Am I My Brother’s Keeper?

Just prior to take off on my American Airlines flight to Kansas a few weeks ago, the pilot announced that facial masks must be worn during the entire flight, except while eating or drinking. He then proceeded to urge passengers not to take out their frustration on the flight attendants as this was a federal regulation. And furthermore, he joked that if you have to act out your anger over wearing a mask, you should fly Southwest or Delta instead. I laughed along with everyone around me. Thankfully, there was no mask rebellion on the flight.

However, what the pilot was speaking to is a serious problem we are facing in our society. It seems that some people have forgotten how to play well with others. Or is it that the few selfish, inconsiderate, domineering, and bullies among us feel emboldened since Trump? I believe the latter to be true. At this point, the question may not be about how we got here, but how we restore a sense of collective responsibility and care for one another? How do we stop these few bad apples from destroying civility, democracy, the environment, and public health?

Perhaps we need to return to kindergarten where we had our first introduction to society. Kindergarten is where we learned to share and to take turns. We learned that we were not an island unto ourselves and that the needs of the group had to be considered. We learned to wait for our turn. Kindergarten gave us our first taste of the concept of fairness and orderliness. Of course, how we also learned the consequences of inappropriate social behaviors in kindergarten depends on the reader’s age. Anti-social behavior was met by either a slap on the hand or a time out. Sometimes parents were informed. The point is that the disruptive class clown and the bully were not rewarded for their antics. However, social media has upset these necessary social lessons.
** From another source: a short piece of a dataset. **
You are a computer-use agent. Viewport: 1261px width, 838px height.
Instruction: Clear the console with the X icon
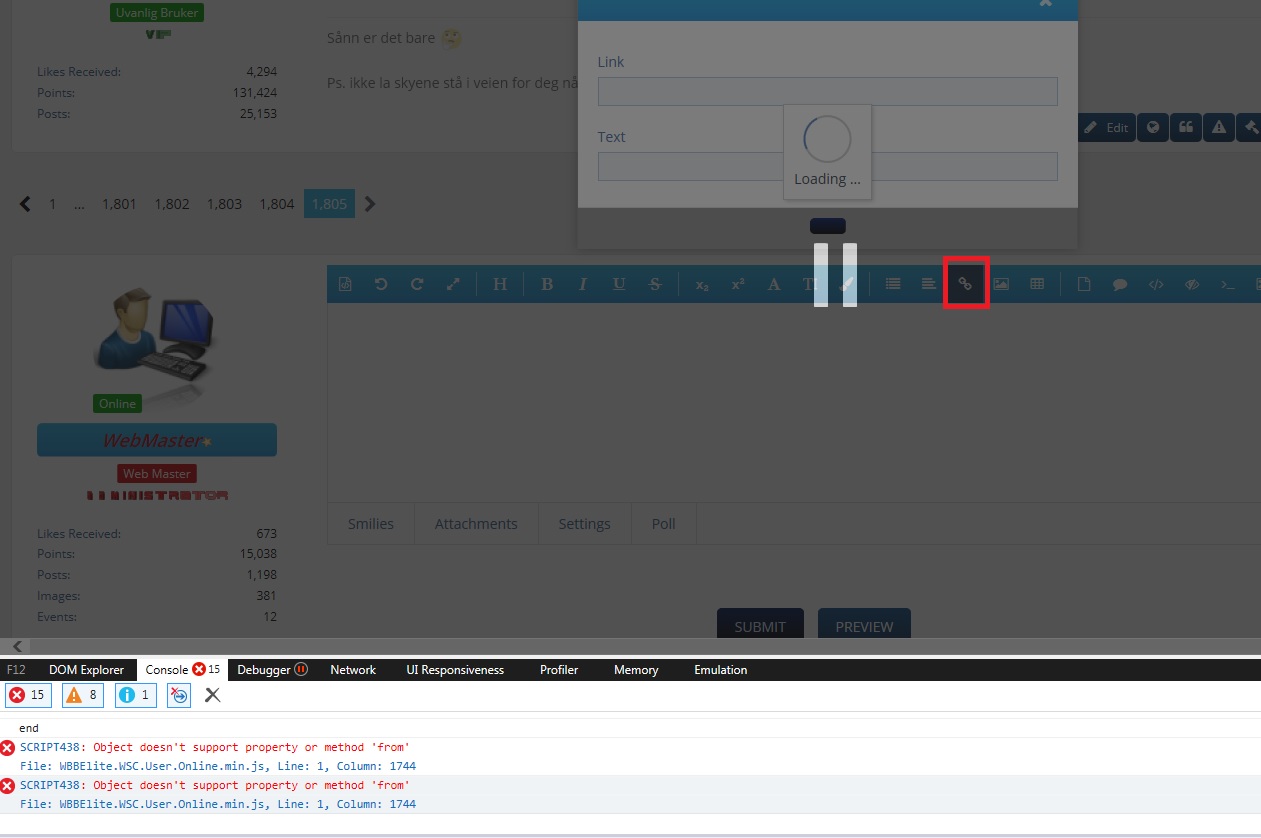(212, 695)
Without realizing it, our society gave free reign to clowns and bullies who are hellbent on acting on their character deficits to our collective detriment. The insecure, the selfish, the inconsiderate, the ignorant, the power hungry, the greedy, and the hateful people have always been among us. It’s just that we have allowed their voices to be amplified through social media and then their outrageous antics attract news media coverage. I recall how Donald Trump’s ridiculous lies, racist and sexist comments, and insults hurled at his political opponents became big news. Then candidate Trump was calling into the Today Show almost daily and they took his calls on air. The bully was no longer given a time out nor a slap on the risk, but a multifaceted platform on television, Facebook, and especially Twitter. All manner of lies, misinformation, and nastiness were elevated.

We collectively failed to secure the guard rails around our social contract with one another and now the anti-social among us are running rampant, clothing themselves in a false narrative of personal “freedom”. Governor Ron DeSantis, Senator Rand Paul, Congresswoman Margorie Taylor Greene, and Governor Greg Abbott all fit that bill and are causing great harm to public health efforts. The Republican Party itself has been co-opted by this minority of anti-social/anti-democratic people who are loud, belligerent, violent, and largely uneducated. The My Pillow Guy, Mike Lindell, is a perfect example of how an individual can spread lies and threaten to co-opt our democracy. However, the most ridiculous example I’ve seen to date are the parents fighting and threatening school board members over school masking requirements. I’m hopeful that these parents against masking in schools during a pandemic are simply ignorant and not homicidal. Whichever it is, no parent has the right to endanger the lives of others under the guise of their parental rights. Apparently this common sense notion that brought us laws against drinking and driving and smoking in public places is lost on these short-sighted individualists.

Bible readers know that when Cain killed his brother Abel, God asked him where his brother was. Cain cynically replied, “Am I my brother’s keeper?” We know from God’s response to Cain and from the Gospel of Jesus Christ, that the clear and unequivocal answer is, “YES!” The answer is yes because we must live in community together and we affect each other. We share the earth, the air, the water, and every other resource necessary to live.

So, it is time for those of us who recall our lessons from kindergarten to restore the guard rails to curtail the behavior of the ignorant, the selfish, the power hungry, the greedy, the inconsiderate, the bullies, and especially the homicidal by A) refusing to vote for them B) calling them out publicly on social media C) refusing to support media platforms that amplify their voices and D) boycotting their products.

Am I endorsing what some have coined a “cancel culture”. I guess I am. And honestly, I’m inclined to believe that the trend toward labeling demands for reasonable social guard rails as “cancel culture” is a ploy by the clowns and bullies to silence their detractors so they can run rampant. The time to reclaim a civil and social society where we recognize that to some extent, we are in very practical terms, our brother’s keeper.